═════ Exercise data ═════
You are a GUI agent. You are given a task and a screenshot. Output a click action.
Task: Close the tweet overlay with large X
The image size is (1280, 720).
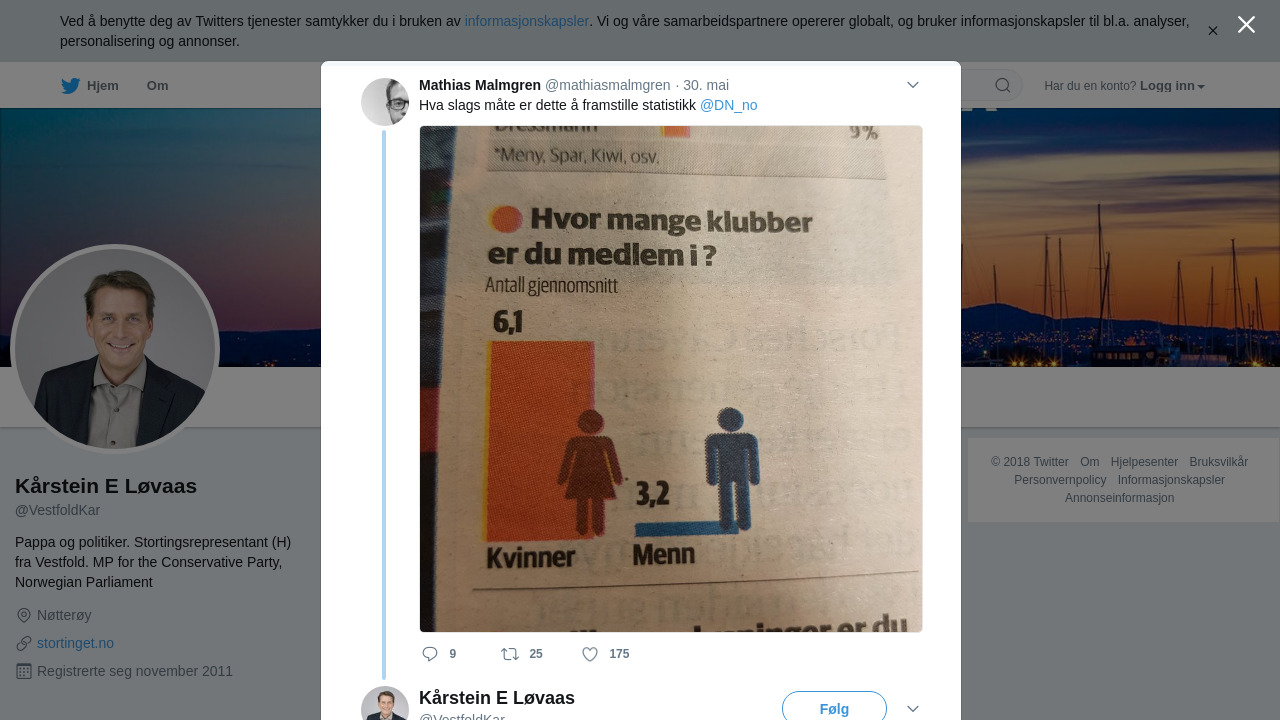click(x=1246, y=24)
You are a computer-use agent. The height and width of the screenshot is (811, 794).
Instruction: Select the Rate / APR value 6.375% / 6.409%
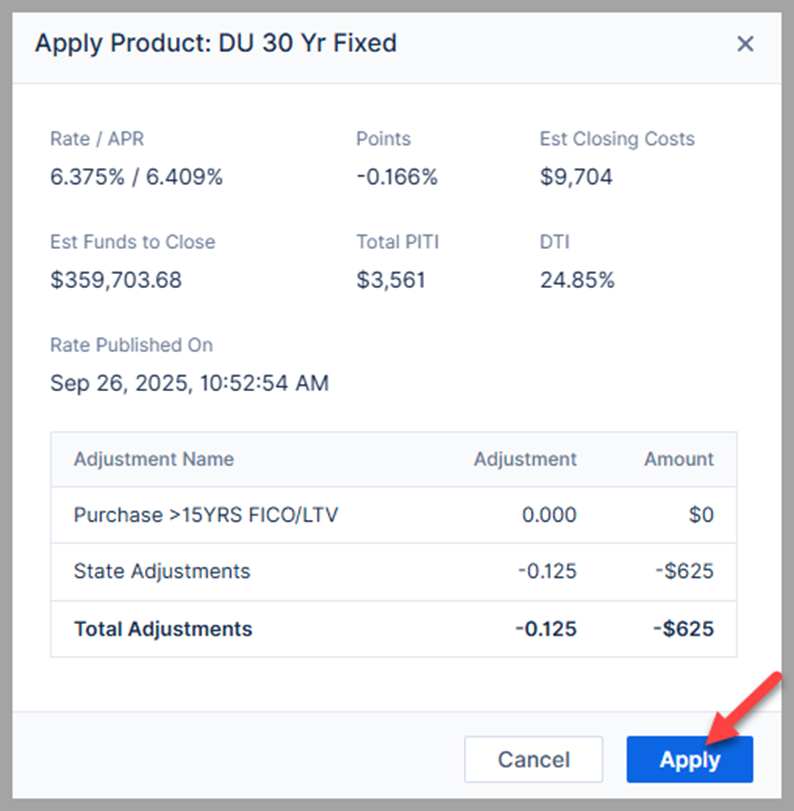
═════
Problem to solve: Every line from the one that holds "Task: Close the tweet overlay with large X" to the end of the listing should be output exactly, with pictures left out, please.

Your solution:
Task: Close the tweet overlay with large X
The image size is (1280, 720).
click(x=1246, y=24)
You are a computer-use agent. The height and width of the screenshot is (811, 794).
Instruction: Select the Rate / APR value 6.375% / 6.409%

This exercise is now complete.